Seth Weber - RBC Capital Markets, LLC

Sure. And I guess just reading the press release, I mean, it sounds almost like -- are you increasing your investments with the supply chain at this point to help them along or is that…

Mark Pigott

Yes we are. And I'm glad you brought that up. I think we took an initiative, oh gosh, probably 15 years ago, where we would actually invest in capital equipment for our suppliers. We would retain ownership, and let's say you're running a $50 million company, which is a good-sized supplier. And you need to get a piece of equipment that might be $0.5 million. Well, that's a pretty substantial investment. If it makes sense, we'll go in, we'll purchase that. You, as a supplier, will run it. Hopefully, you'll be able to improve your quality, reduce your cost, reduce the amount of overtime and actually use it to supply other customers besides us. So it's kind of a win-win. So we are doing -- have done a lot of that and continue to do it and, in some cases, have probably accelerated that.
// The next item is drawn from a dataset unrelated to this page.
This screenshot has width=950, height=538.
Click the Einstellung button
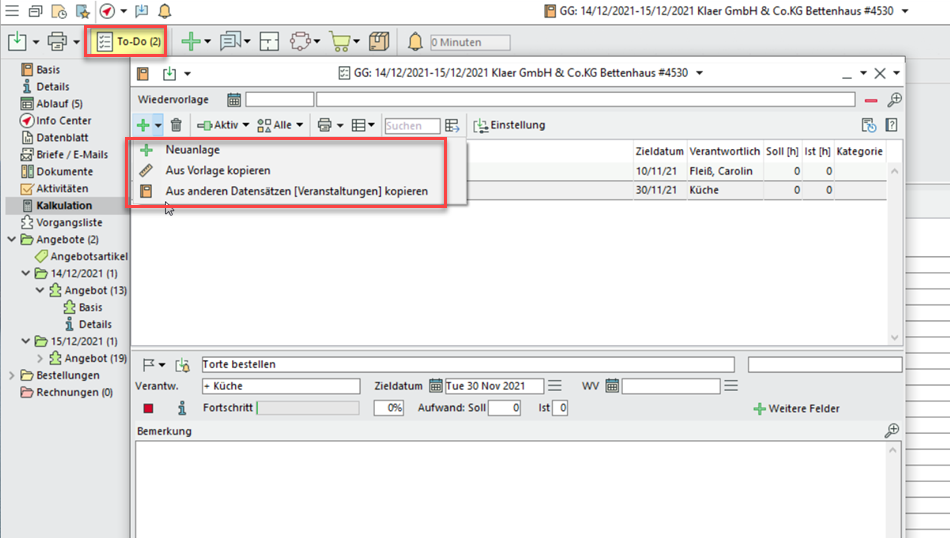[509, 126]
So we want these suppliers to make money. We want our dealers to make money. We want our customers to make money, so we're going to see what we can do to help them.
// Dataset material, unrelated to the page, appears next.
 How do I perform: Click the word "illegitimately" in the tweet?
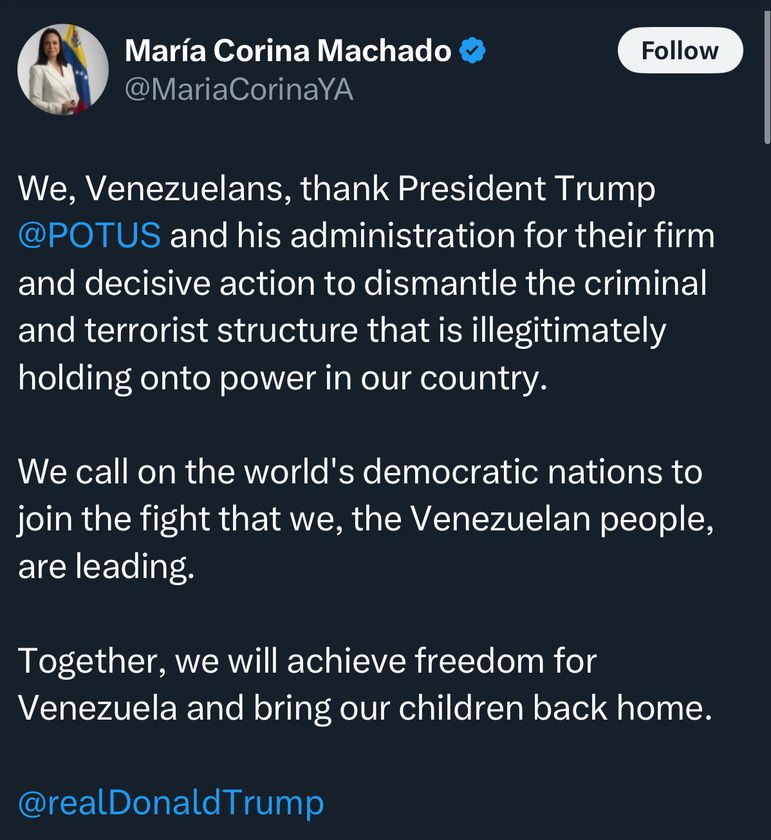click(x=569, y=331)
Seth Weber - RBC Capital Markets, LLC

And would you put that at kind of tens of millions of dollars this year?

Mark Pigott

I would say it's probably $5 million to $10 million range. It varies on the timing. Some of the pieces of equipment may take a year to build.

Operator

Your next question is from the line of Ann Duignan of JPMorgan.
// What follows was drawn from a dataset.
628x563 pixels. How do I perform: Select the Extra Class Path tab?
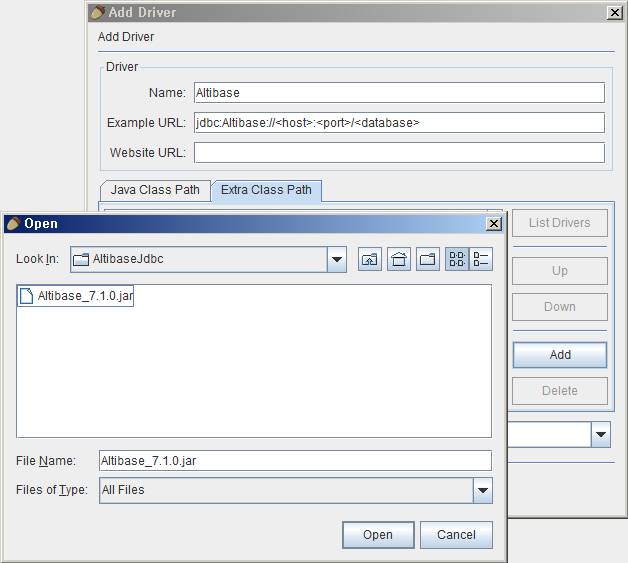[x=266, y=190]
Ann Duignan - JP Morgan Chase & Co

Mark, can you just expand on the chassis component shortages? Can you just elaborate on what specific component are you talking about? Is it the whole bunch of little things or is it axles or is it one supplier or many suppliers? If you can just expand on that, it would be very helpful.

Mark Pigott

Absolutely. I think it's a host of suppliers. As you know, Ann, 1, 2 components, you need them all to make a truck to be able to deliver to a customer, and I think -- let me start on sort of the macro level. Certainly, a number of our competitors, and some that I'm sure you cover, have had week-long shutdowns. In fact, I think 1 or 2 have shutdowns right now because of supplier issue. And we're seeing this more in North America, but we've also seen it in Europe. So it's affecting the whole industry. When we sort of go on a more focused micro level, it can be anything to do with the rear suspension area. It can be an axle-related type of component. It could be components inside the cab that we might be purchasing. So I'd say every week, probably there may be a new supplier that's popping up. It may be that these suppliers are running 24/7. And God bless them for doing that. Everybody's working very, very hard. We've got a lot of people in different suppliers, facilities, assisting them whether it's investment as I talked about on the previous question, helping them lay out new lines, but there are suppliers in the automotive supply base in North America was really impacted seriously, much more than maybe people understand. I've seen the term hollowed out in different articles. When you've got a major contraction in the car industry, and a lot of these suppliers supply car and truck, and people talking about double dip, suppliers are rightfully very cautious. Should they add new facilities? Should they hire more people? Should they expand their facility? What if the economy, whether it's because we don't have a debt ceiling agreement or unemployment continues, what if there's a double dip? They don't want to get caught again. There's a lot of people that are rightfully cautious and conservative, and we're working with them to meet our needs, but it's not just all rosy out there.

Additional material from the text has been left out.